Sometimes, every once in a while, I am reminded of when I first heard the voice of God clearly in my life. I remember my reaction to it both spiritually and practically. I was 15 years old and had been raised by a very loving liberal bohemian father and a wonderful mother who had always encouraged me to become a feminist, a socialist, and a radical unprejudiced person. They showed me other people’s lives that were not white or middle class and then how to examine what made them unique and to listen to their stories.
My father was an avid reader and writer. He would buy all the books on the Pulitzer Prize top ten lists and proceed to read them one by one. I could read, watch and say anything. He took me to see the poor and the prostitutes. It’s not a big surprise that both he and I ended up working in housing and with the homeless and that he also ended up rescuing abused women and getting them to safe houses as part of one of his jobs.
So when I made an adult commitment to be a Christian I of course absorbed all those life lessons and experiences into my faith. I cared deeply about the lost and lonely. I would go with Mike and feed the homeless, so it’s no surprise that we were called to go to some really tough and dangerous inner city places and bring life, light and hope.
In a moment of doubt, when I was resistant and fearful of taking our sweet innocent daughters to such places a good friend reminded me of Hebrews 10:32 “ Remember those earlier days after you had received the light, when you endured in a great conflict full of suffering”
I was reminded of the early days in my walk with Christ and what I would endure to bring his light and life and hope.

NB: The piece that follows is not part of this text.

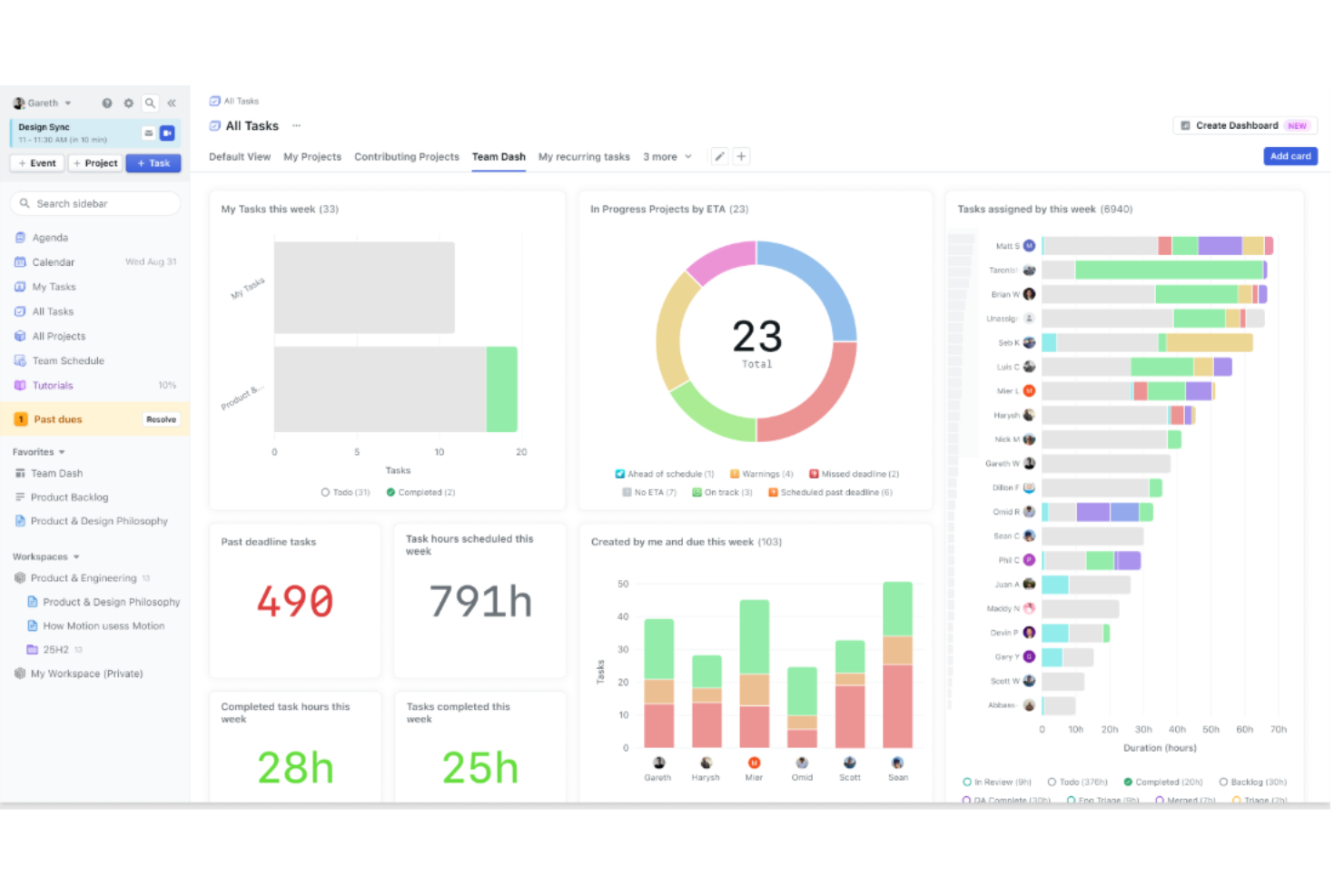This screenshot has height=896, width=1344.
Task: Toggle the Missed deadline legend checkbox
Action: pos(815,473)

It reminded me of the first stirrings in my heart for the broken, ugly places and people, so in response to that first we decided to spend a large part of our UK life in imperfect urban landscapes.

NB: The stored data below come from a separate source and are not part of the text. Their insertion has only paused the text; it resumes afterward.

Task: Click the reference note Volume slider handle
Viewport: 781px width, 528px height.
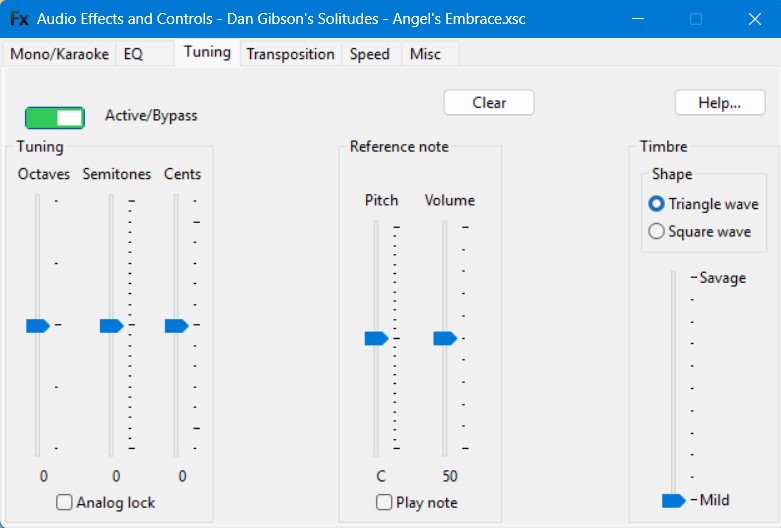Action: coord(445,338)
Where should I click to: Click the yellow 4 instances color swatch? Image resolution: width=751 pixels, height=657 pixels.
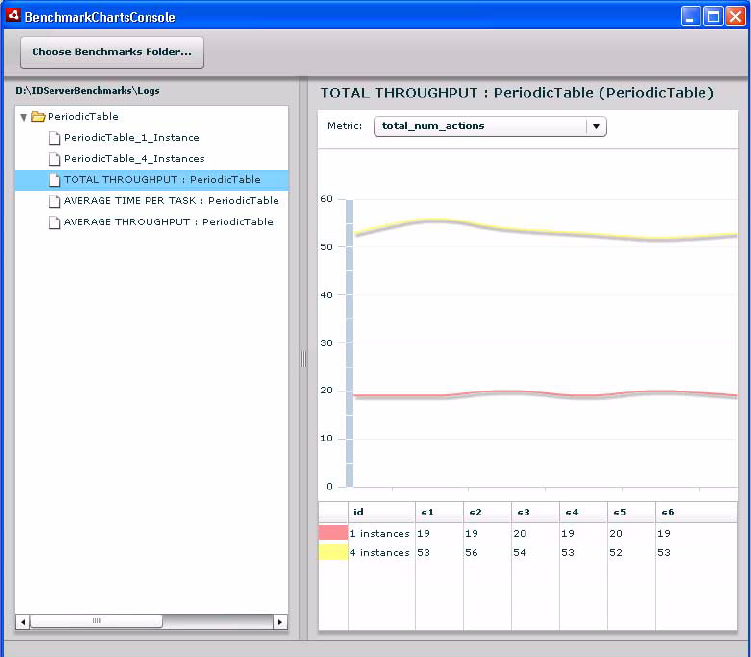click(333, 553)
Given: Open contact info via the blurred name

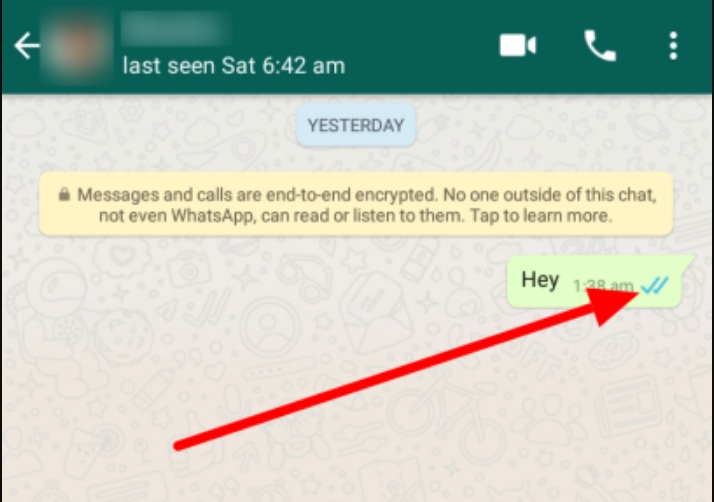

I have noticed that as people begin to move towards middle age and have more time and space, they tend to think where they want to spend and invest the remaining years of their lives. I have found that many are returning to the places that God first stirred in their hearts, their first love. They again take up the call that they may have postponed because they were raising children or focusing on careers and embark back on an old path that they had left several years before.

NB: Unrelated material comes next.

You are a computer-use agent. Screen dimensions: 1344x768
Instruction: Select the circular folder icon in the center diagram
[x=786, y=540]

I know firsthand that for those who have the courage and insight to do this it can bring renewed joy. I have known couples who met through overseas mission work who choose to return again and others who return to be short term medical missionaries in troubled countries. I have found this to be especially true for myself, we have returned to our first love. We again live in an environment with people who are not all perfect and beautiful. We sit closely with the marginalized and hurting and we see every day how much hope and faith is needed here. I am deep down happy and joyful that I have returned to my first love and I know that both my earthly father and my heavenly one are smiling.
What’s your first love? Can you hear the Fathers voice?